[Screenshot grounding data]
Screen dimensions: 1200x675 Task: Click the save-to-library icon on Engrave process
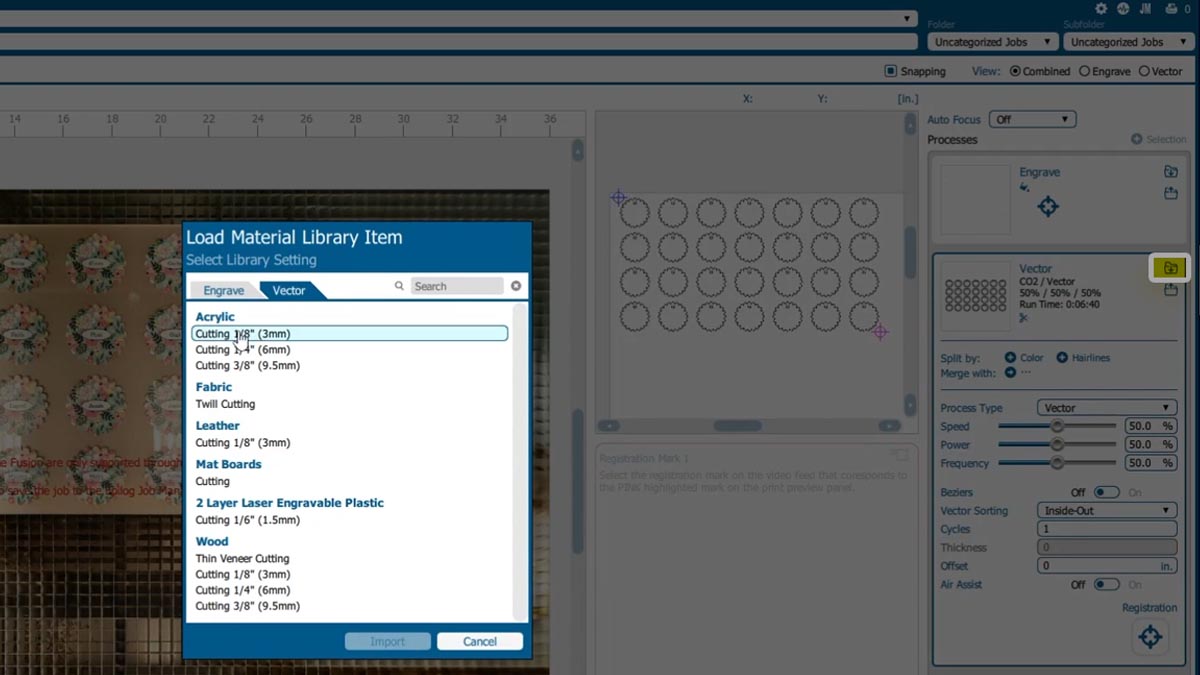click(x=1171, y=193)
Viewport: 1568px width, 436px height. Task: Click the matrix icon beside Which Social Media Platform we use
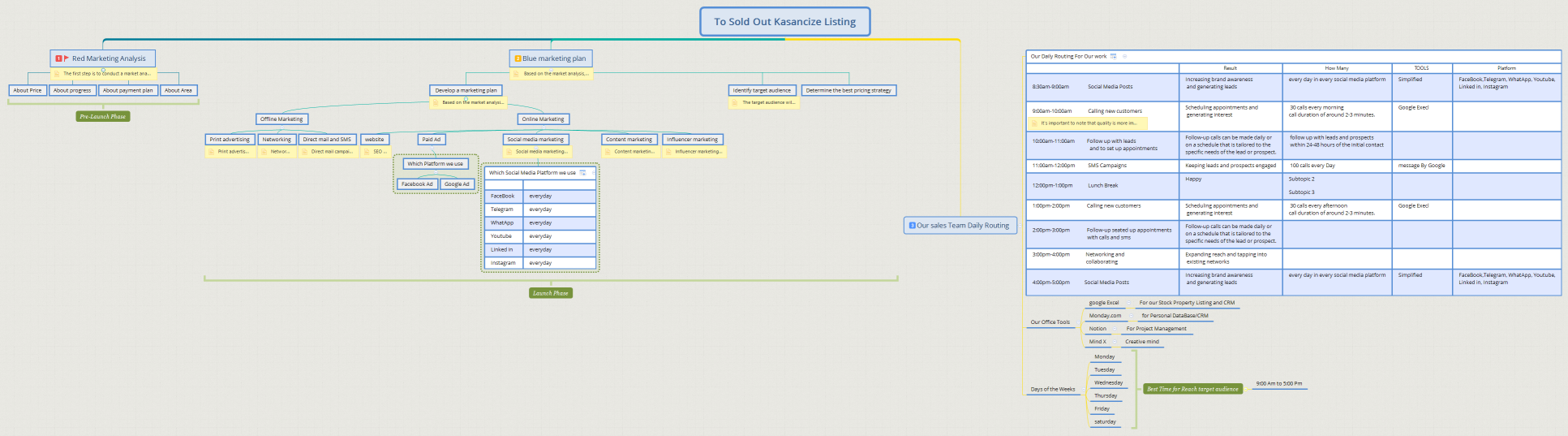582,173
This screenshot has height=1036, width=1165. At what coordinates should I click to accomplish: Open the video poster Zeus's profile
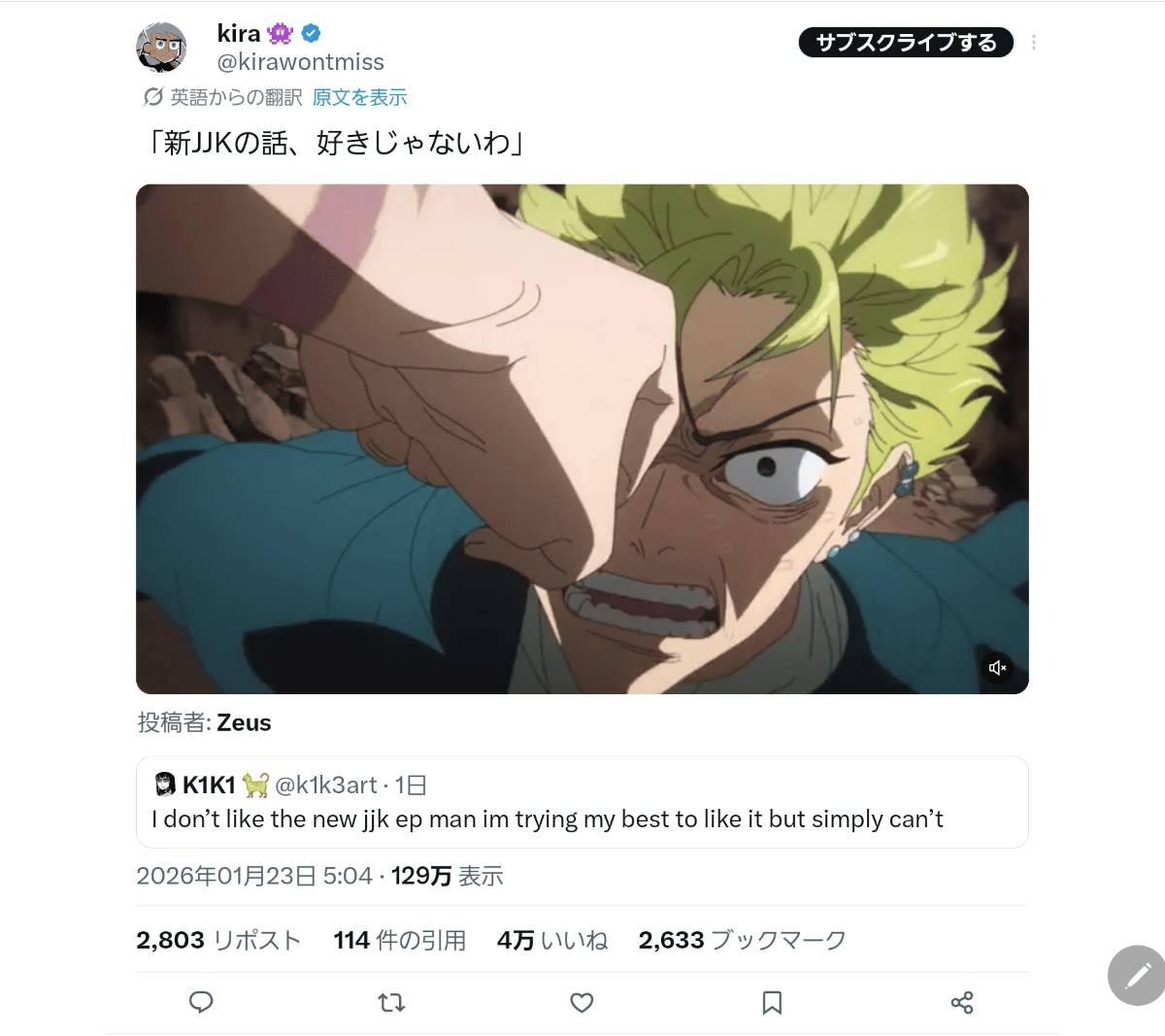244,722
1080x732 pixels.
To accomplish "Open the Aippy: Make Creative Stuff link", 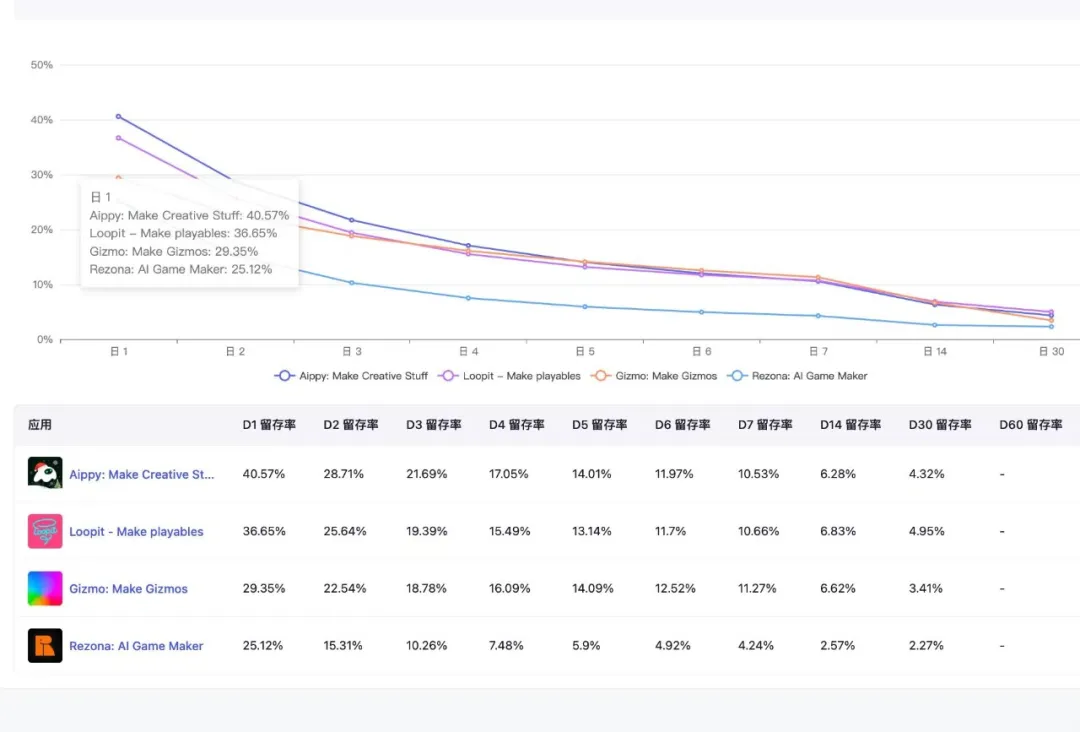I will (141, 474).
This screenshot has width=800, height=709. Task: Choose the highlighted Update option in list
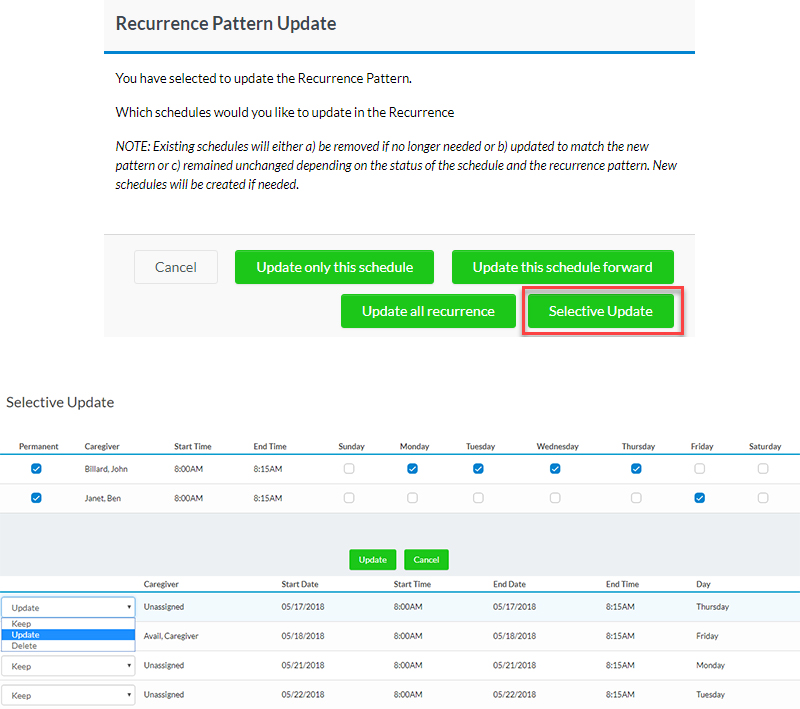tap(26, 635)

Exercise requirements: What you need to copy is the run of lines from the one holding "This screenshot has width=800, height=709." through the end of the data, exactly and only, both ends included, pictures omitted.

Expected answer:
This screenshot has width=800, height=709. Task: Choose the highlighted Update option in list
tap(26, 635)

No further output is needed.